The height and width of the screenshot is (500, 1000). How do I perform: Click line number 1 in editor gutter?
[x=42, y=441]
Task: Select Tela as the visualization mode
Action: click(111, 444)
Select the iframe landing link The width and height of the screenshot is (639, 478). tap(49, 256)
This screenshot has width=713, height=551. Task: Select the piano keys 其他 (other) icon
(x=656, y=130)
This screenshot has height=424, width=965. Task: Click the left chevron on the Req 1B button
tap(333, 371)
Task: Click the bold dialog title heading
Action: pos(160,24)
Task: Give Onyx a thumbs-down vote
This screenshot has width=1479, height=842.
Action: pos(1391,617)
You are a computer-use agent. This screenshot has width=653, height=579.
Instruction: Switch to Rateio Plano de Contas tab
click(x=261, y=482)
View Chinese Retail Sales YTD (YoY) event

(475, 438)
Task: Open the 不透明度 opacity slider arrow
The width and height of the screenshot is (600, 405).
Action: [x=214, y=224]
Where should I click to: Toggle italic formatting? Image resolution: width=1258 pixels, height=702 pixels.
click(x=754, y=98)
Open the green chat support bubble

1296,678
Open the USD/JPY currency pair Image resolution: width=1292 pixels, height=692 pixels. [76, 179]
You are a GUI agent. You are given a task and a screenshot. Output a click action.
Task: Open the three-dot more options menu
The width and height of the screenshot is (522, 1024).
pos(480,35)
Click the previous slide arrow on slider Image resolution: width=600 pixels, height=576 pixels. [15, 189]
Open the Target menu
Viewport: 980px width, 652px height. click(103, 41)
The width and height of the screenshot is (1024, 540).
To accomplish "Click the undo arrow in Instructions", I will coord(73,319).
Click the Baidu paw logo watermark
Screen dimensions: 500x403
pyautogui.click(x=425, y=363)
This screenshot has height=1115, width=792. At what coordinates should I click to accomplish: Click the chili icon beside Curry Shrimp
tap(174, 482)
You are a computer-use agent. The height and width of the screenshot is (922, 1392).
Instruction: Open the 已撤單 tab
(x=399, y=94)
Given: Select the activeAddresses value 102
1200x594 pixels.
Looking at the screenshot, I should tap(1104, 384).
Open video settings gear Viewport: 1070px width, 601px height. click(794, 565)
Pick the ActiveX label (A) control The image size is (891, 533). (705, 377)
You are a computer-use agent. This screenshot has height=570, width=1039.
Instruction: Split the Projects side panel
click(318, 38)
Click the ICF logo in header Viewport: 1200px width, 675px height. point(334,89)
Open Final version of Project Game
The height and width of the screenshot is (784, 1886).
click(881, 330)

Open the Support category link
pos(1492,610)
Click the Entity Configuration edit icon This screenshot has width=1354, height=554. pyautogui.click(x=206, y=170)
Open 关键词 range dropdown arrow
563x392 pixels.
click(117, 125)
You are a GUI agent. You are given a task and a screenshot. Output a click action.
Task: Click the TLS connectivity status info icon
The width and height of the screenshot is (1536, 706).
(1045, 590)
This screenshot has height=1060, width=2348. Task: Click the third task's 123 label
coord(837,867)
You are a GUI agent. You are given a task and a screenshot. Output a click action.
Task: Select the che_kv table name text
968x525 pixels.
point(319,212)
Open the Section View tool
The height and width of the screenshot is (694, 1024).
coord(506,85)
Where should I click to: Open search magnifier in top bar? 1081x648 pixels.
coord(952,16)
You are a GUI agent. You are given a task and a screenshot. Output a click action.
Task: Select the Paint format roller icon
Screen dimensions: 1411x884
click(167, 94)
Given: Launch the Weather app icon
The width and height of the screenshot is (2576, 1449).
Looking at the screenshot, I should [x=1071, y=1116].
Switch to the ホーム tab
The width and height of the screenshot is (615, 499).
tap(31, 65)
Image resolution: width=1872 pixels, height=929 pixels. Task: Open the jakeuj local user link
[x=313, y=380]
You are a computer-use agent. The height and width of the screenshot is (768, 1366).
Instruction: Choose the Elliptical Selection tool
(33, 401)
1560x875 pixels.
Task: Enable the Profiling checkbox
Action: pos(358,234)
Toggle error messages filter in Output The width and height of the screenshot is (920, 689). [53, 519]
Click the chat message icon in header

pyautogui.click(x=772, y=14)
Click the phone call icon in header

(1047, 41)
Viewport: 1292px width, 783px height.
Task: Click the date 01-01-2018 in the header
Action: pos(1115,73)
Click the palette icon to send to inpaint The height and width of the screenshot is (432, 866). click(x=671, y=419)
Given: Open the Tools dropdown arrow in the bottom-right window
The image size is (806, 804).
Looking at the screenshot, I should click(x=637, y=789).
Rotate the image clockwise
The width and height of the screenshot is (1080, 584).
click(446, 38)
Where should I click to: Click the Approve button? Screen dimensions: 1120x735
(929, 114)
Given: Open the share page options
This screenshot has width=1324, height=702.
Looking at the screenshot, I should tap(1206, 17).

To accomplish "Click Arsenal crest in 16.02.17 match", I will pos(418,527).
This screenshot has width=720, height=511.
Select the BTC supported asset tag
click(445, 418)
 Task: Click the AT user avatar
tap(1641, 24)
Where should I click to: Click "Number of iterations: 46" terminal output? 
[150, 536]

-=-=-

-- TASK ITEM --
Return each entry from the material above exactly as it appears.

-- REPLY --
The height and width of the screenshot is (500, 1000). How do I perform: Click line number 1 in editor gutter?
[x=42, y=441]
Task: Select Tela as the visualization mode
Action: click(111, 444)
Select the iframe landing link The width and height of the screenshot is (639, 478). tap(49, 256)
This screenshot has width=713, height=551. Task: Select the piano keys 其他 (other) icon
(x=656, y=130)
This screenshot has height=424, width=965. Task: Click the left chevron on the Req 1B button
tap(333, 371)
Task: Click the bold dialog title heading
Action: pos(160,24)
Task: Give Onyx a thumbs-down vote
This screenshot has width=1479, height=842.
Action: pos(1391,617)
You are a computer-use agent. This screenshot has width=653, height=579.
Instruction: Switch to Rateio Plano de Contas tab
click(x=261, y=482)
View Chinese Retail Sales YTD (YoY) event

(475, 438)
Task: Open the 不透明度 opacity slider arrow
The width and height of the screenshot is (600, 405).
Action: [x=214, y=224]
Where should I click to: Toggle italic formatting? Image resolution: width=1258 pixels, height=702 pixels.
click(x=754, y=98)
Open the green chat support bubble

1296,678
Open the USD/JPY currency pair Image resolution: width=1292 pixels, height=692 pixels. [76, 179]
You are a GUI agent. You are given a task and a screenshot. Output a click action.
Task: Open the three-dot more options menu
The width and height of the screenshot is (522, 1024).
pos(480,35)
Click the previous slide arrow on slider Image resolution: width=600 pixels, height=576 pixels. [15, 189]
Open the Target menu
Viewport: 980px width, 652px height. click(103, 41)
The width and height of the screenshot is (1024, 540).
To accomplish "Click the undo arrow in Instructions", I will coord(73,319).
Click the Baidu paw logo watermark
Screen dimensions: 500x403
pyautogui.click(x=425, y=363)
This screenshot has height=1115, width=792. At what coordinates should I click to accomplish: Click the chili icon beside Curry Shrimp
tap(174, 482)
You are a computer-use agent. The height and width of the screenshot is (922, 1392).
Instruction: Open the 已撤單 tab
(x=399, y=94)
Given: Select the activeAddresses value 102
1200x594 pixels.
Looking at the screenshot, I should tap(1104, 384).
Open video settings gear Viewport: 1070px width, 601px height. click(794, 565)
Pick the ActiveX label (A) control The image size is (891, 533). (705, 377)
You are a computer-use agent. This screenshot has height=570, width=1039.
Instruction: Split the Projects side panel
click(318, 38)
Click the ICF logo in header Viewport: 1200px width, 675px height. point(334,89)
Open Final version of Project Game
The height and width of the screenshot is (784, 1886).
click(881, 330)

Open the Support category link
pos(1492,610)
Click the Entity Configuration edit icon This screenshot has width=1354, height=554. pyautogui.click(x=206, y=170)
Open 关键词 range dropdown arrow
563x392 pixels.
click(117, 125)
You are a GUI agent. You are given a task and a screenshot. Output a click action.
Task: Click the TLS connectivity status info icon
The width and height of the screenshot is (1536, 706).
(1045, 590)
This screenshot has height=1060, width=2348. Task: Click the third task's 123 label
coord(837,867)
You are a GUI agent. You are given a task and a screenshot. Output a click action.
Task: Select the che_kv table name text
968x525 pixels.
point(319,212)
Open the Section View tool
The height and width of the screenshot is (694, 1024).
coord(506,85)
Where should I click to: Open search magnifier in top bar? 1081x648 pixels.
coord(952,16)
You are a GUI agent. You are given a task and a screenshot. Output a click action.
Task: Select the Paint format roller icon
Screen dimensions: 1411x884
click(167, 94)
Given: Launch the Weather app icon
The width and height of the screenshot is (2576, 1449).
Looking at the screenshot, I should [x=1071, y=1116].
Switch to the ホーム tab
The width and height of the screenshot is (615, 499).
tap(31, 65)
Image resolution: width=1872 pixels, height=929 pixels. Task: Open the jakeuj local user link
[x=313, y=380]
You are a computer-use agent. The height and width of the screenshot is (768, 1366).
Instruction: Choose the Elliptical Selection tool
(33, 401)
1560x875 pixels.
Task: Enable the Profiling checkbox
Action: pos(358,234)
Toggle error messages filter in Output The width and height of the screenshot is (920, 689). [53, 519]
Click the chat message icon in header

pyautogui.click(x=772, y=14)
Click the phone call icon in header

(1047, 41)
Viewport: 1292px width, 783px height.
Task: Click the date 01-01-2018 in the header
Action: pos(1115,73)
Click the palette icon to send to inpaint The height and width of the screenshot is (432, 866). click(x=671, y=419)
Given: Open the Tools dropdown arrow in the bottom-right window
The image size is (806, 804).
Looking at the screenshot, I should click(x=637, y=789).
Rotate the image clockwise
The width and height of the screenshot is (1080, 584).
click(446, 38)
Where should I click to: Click the Approve button? Screen dimensions: 1120x735
(929, 114)
Given: Open the share page options
This screenshot has width=1324, height=702.
Looking at the screenshot, I should tap(1206, 17).

To accomplish "Click Arsenal crest in 16.02.17 match", I will pos(418,527).
This screenshot has width=720, height=511.
Select the BTC supported asset tag
click(445, 418)
 Task: Click the AT user avatar
tap(1641, 24)
Where should I click to: Click "Number of iterations: 46" terminal output? 
[150, 536]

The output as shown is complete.